TASK
Repeat verbatim, and only, the lines of the data below, beginning at the line that contains "Where should I click to: Click the horizontal" and stopping after the line that contains "Viewport: 859px width, 479px height.".

[Collected data entries]
-----
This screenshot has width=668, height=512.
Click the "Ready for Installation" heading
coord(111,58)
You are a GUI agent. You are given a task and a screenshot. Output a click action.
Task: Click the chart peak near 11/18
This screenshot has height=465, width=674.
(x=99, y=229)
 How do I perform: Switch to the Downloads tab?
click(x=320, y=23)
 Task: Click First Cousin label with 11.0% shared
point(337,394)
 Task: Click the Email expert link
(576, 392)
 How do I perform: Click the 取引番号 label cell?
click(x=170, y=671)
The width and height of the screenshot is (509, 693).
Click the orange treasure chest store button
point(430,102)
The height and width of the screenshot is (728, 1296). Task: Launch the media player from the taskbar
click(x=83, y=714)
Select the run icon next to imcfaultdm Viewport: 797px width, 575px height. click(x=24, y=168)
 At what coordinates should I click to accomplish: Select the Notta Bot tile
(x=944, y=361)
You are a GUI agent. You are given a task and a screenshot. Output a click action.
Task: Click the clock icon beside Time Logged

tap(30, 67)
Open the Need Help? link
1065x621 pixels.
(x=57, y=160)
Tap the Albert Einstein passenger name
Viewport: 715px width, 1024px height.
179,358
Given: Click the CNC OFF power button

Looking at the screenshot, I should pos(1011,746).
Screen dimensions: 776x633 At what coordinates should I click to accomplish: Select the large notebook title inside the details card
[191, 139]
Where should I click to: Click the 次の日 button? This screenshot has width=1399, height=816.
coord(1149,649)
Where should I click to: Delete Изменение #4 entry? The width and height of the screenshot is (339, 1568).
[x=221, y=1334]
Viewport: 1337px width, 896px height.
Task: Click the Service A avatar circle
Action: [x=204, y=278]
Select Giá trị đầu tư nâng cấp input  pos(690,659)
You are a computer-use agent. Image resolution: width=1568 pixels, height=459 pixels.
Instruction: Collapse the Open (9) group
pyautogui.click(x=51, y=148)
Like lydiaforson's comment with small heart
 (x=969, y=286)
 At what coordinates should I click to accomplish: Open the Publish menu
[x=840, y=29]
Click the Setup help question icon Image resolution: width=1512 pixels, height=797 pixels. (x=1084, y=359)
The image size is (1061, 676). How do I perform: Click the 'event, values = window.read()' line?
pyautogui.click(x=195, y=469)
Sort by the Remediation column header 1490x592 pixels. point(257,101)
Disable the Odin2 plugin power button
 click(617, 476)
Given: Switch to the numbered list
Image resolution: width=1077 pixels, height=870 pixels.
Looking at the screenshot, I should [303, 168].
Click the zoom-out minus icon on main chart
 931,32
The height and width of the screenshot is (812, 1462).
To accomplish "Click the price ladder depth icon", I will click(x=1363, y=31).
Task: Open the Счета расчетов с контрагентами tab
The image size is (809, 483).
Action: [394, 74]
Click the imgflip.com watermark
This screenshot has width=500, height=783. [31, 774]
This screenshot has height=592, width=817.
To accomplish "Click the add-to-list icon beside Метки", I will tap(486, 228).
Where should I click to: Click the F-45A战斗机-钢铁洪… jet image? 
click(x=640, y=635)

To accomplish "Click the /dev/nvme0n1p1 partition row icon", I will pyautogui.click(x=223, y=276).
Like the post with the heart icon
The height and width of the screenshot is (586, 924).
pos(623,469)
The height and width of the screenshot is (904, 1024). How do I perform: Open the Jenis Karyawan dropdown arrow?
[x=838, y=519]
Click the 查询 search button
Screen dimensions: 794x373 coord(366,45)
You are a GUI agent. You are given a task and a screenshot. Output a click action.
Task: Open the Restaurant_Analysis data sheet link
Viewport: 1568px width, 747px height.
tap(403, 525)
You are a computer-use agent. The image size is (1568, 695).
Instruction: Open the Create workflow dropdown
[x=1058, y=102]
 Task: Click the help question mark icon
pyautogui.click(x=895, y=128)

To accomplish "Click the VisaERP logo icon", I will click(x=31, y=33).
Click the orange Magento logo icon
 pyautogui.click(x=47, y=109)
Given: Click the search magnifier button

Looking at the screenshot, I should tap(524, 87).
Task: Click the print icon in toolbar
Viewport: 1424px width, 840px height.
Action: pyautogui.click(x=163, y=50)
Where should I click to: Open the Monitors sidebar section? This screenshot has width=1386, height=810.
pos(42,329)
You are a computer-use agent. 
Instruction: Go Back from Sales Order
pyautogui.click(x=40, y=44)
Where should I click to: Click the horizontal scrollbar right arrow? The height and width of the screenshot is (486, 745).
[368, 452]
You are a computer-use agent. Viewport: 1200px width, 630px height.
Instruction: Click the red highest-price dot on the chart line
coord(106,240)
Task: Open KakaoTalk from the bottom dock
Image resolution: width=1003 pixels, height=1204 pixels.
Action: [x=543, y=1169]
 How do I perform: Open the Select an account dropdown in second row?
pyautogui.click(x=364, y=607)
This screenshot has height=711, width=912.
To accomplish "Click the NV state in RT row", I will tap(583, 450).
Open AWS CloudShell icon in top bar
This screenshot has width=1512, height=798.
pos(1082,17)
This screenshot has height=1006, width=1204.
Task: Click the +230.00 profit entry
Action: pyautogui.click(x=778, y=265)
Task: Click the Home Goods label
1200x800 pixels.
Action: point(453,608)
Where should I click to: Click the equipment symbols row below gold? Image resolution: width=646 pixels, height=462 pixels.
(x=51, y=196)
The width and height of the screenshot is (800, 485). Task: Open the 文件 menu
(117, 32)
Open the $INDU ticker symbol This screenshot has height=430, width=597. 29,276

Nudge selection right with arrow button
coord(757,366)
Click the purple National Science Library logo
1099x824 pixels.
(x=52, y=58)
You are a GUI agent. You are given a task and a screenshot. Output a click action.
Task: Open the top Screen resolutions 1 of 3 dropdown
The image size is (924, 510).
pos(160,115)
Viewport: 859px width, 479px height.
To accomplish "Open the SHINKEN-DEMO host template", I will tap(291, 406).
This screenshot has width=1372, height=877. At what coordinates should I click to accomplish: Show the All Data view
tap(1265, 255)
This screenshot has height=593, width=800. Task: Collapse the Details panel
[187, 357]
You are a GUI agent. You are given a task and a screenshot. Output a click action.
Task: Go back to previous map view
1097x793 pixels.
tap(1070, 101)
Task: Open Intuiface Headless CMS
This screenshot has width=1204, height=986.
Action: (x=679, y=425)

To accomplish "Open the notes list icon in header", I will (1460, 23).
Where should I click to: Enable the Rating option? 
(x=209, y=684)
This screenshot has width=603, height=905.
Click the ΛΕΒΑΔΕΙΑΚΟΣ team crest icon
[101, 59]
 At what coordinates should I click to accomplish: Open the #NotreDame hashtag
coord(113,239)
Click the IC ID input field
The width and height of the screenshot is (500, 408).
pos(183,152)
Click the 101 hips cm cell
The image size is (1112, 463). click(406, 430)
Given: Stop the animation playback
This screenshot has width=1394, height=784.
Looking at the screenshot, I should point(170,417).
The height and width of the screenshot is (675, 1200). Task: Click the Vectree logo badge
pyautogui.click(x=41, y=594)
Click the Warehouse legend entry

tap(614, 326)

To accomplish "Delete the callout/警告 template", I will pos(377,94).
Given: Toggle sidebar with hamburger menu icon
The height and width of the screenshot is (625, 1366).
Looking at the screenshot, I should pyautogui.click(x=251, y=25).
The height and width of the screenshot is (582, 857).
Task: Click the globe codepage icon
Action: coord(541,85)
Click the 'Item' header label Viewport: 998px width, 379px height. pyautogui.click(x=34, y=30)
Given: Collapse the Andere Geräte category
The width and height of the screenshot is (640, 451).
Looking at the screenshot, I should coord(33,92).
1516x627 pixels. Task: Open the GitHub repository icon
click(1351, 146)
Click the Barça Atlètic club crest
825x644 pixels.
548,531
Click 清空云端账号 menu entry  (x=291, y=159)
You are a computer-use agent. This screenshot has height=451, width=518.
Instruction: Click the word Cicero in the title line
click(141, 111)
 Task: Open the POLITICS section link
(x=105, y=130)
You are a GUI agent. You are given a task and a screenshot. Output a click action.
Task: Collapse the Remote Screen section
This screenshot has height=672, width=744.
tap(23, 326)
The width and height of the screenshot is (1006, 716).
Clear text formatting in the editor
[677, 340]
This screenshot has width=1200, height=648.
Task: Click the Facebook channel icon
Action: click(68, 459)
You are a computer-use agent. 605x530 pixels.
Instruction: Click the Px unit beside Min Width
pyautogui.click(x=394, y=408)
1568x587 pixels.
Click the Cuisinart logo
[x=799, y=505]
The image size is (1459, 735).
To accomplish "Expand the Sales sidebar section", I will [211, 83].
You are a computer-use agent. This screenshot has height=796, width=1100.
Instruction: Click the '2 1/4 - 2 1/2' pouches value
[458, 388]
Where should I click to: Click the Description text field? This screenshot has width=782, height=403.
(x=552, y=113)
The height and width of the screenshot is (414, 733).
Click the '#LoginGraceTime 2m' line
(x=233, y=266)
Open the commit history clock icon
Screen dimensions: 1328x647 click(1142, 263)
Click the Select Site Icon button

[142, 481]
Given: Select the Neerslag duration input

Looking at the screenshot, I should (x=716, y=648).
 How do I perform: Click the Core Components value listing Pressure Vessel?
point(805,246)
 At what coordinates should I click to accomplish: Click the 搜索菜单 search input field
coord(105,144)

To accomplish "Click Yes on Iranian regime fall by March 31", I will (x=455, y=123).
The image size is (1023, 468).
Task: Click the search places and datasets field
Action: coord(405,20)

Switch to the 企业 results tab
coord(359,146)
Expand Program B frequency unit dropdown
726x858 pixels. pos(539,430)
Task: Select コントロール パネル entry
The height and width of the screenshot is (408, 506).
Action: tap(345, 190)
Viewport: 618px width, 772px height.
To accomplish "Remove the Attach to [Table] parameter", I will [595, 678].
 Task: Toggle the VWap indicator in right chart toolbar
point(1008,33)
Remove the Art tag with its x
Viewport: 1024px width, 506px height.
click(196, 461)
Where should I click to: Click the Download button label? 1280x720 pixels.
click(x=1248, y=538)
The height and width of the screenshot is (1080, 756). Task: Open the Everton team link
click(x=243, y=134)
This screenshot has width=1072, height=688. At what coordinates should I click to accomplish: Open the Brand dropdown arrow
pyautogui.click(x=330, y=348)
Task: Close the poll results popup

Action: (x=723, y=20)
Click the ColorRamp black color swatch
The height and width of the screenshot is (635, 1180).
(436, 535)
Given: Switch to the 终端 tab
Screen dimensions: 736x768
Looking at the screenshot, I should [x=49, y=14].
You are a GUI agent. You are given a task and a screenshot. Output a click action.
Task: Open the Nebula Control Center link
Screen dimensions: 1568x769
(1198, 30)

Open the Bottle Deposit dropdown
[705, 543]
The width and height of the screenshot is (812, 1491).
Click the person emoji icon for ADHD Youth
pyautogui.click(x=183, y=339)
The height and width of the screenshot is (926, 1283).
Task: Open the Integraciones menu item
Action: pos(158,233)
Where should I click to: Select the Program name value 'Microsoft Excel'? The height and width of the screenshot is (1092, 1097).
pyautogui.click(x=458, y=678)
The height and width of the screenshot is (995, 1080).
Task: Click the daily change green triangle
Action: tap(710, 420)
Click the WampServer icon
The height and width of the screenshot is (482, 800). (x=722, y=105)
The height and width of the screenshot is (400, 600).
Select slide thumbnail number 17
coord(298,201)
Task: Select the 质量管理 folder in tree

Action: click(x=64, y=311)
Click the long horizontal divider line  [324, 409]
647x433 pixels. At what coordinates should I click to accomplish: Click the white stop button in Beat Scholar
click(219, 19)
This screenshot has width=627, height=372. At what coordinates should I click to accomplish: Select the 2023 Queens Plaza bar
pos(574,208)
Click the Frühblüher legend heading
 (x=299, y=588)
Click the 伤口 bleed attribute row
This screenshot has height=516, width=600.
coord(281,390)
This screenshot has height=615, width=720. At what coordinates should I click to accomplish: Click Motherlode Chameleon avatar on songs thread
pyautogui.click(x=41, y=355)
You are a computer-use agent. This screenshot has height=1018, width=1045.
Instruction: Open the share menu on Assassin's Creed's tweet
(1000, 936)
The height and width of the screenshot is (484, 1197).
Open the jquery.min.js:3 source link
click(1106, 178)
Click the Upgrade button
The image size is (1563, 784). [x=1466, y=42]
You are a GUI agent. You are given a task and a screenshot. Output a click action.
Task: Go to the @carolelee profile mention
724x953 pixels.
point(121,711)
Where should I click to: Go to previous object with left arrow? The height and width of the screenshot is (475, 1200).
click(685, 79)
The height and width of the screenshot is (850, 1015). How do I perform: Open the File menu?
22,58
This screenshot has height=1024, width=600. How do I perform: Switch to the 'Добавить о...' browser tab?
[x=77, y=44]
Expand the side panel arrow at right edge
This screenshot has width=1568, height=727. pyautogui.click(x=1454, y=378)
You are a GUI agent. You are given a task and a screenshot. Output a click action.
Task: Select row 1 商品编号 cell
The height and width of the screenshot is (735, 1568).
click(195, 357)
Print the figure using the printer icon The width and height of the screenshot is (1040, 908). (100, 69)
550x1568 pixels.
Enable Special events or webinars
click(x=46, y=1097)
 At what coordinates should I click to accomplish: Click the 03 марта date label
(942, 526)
-----
COMPLETED EXERCISE
Where should I click to: Click the horizontal scrollbar right arrow? The height and width of the screenshot is (486, 745).
[368, 452]
You are a computer-use agent. Viewport: 1200px width, 630px height.
Instruction: Click the red highest-price dot on the chart line
coord(106,240)
Task: Open KakaoTalk from the bottom dock
Image resolution: width=1003 pixels, height=1204 pixels.
Action: [x=543, y=1169]
 How do I perform: Open the Select an account dropdown in second row?
pyautogui.click(x=364, y=607)
This screenshot has height=711, width=912.
To accomplish "Click the NV state in RT row", I will tap(583, 450).
Open AWS CloudShell icon in top bar
This screenshot has width=1512, height=798.
pos(1082,17)
This screenshot has height=1006, width=1204.
Task: Click the +230.00 profit entry
Action: pyautogui.click(x=778, y=265)
Task: Click the Home Goods label
1200x800 pixels.
Action: point(453,608)
Where should I click to: Click the equipment symbols row below gold? Image resolution: width=646 pixels, height=462 pixels.
(x=51, y=196)
The width and height of the screenshot is (800, 485). Task: Open the 文件 menu
(117, 32)
Open the $INDU ticker symbol This screenshot has height=430, width=597. 29,276

Nudge selection right with arrow button
coord(757,366)
Click the purple National Science Library logo
1099x824 pixels.
(x=52, y=58)
You are a GUI agent. You are given a task and a screenshot. Output a click action.
Task: Open the top Screen resolutions 1 of 3 dropdown
The image size is (924, 510).
pos(160,115)
Viewport: 859px width, 479px height.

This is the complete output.